Nepali women’s autonomy, agency, and public participation have significantly increased in the last few decades, mainly due to, among many factors, egalitarian laws and men’s absence from home as a result of international labor migration. Yet the suffering of women, who belong to the poor and marginalized communities, has not decreased; For these women, suffering has increased to the extent that their life has reached the point of collapse. Women’s attraction to a faith-based group called Sachchai, which is supposed to heal their suffering, reveals the extent of the women’s suffering. However, their suffering has hardly got attention in both public and academic discourse in Nepal.

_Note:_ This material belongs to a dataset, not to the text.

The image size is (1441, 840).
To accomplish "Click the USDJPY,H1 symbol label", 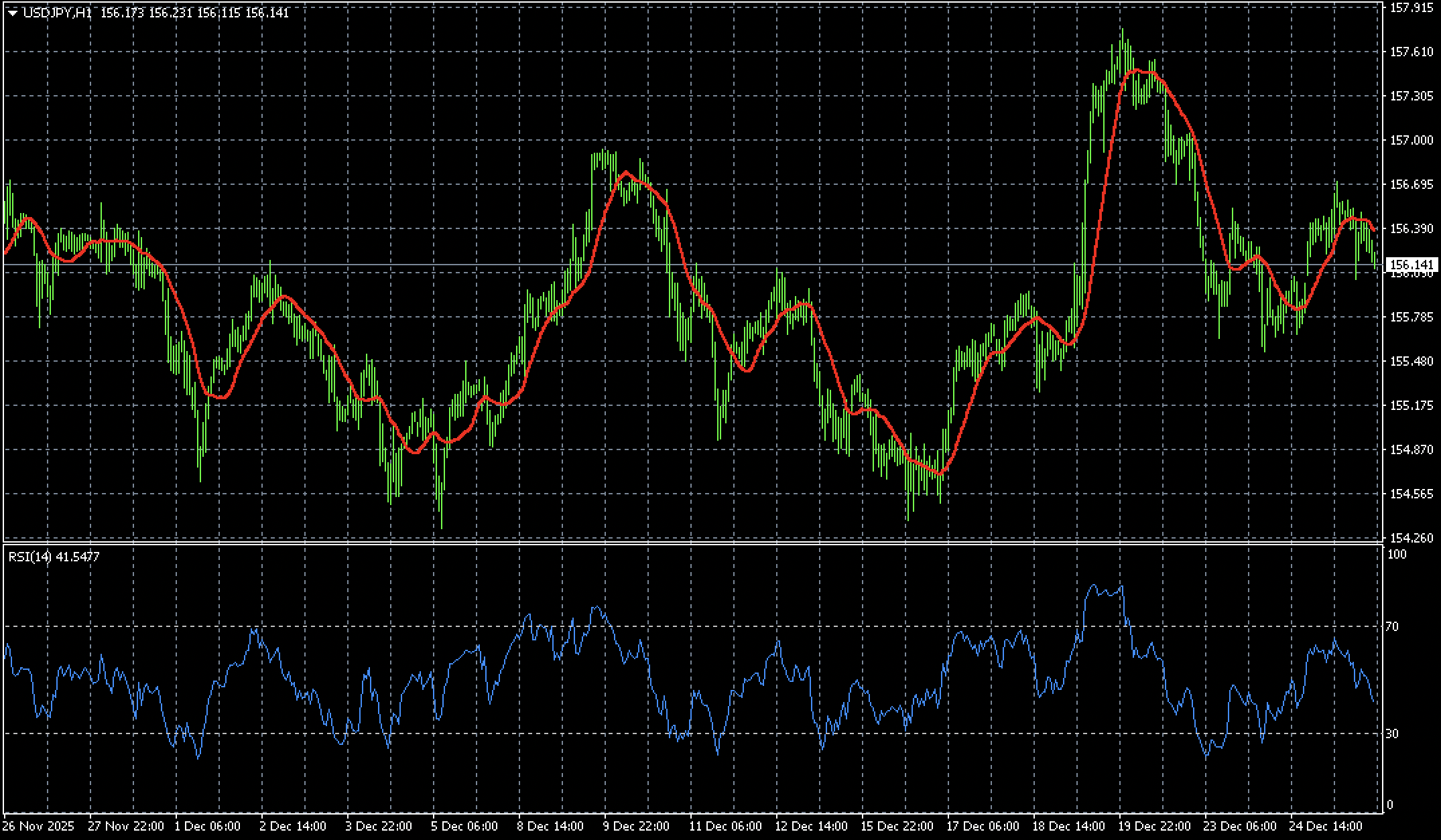I will click(x=57, y=13).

What are the key sources of women’s increasing suffering in Nepal at the present? What kind of gender norms and regulations, which are specific to the present social, political, and economic context of Nepal, operates as mechanisms of the suffering? How does caste reinforce the suffering? Based on my Ph.D. dissertation ethnographic fieldwork among Sachchai believers in Pokhara, who are mostly women, my paper investigates and addresses these questions. The paper explains three key sources of women’s suffering: women’s tensions with their husbands; household economic uncertainties and collapses; and women-specific diseases such as those related to uterus, menstruation, and infertility. All these three sources are gendered, more so now than in the past. I will show that in everyday interaction men’s absence at home due to international labor migration has contributed much to the creation of negative image of women as unfaithful, unproductive and lavish and, hence, as a potential agent to spoil marital love, family and society. In contrast, absent men are valorized as faithful, toiling and patriotic person. I will argue that the newer and stricter gender norms and regulations that operate to restrict women’s autonomy, agency, and public participation have exacerbated women’s suffering.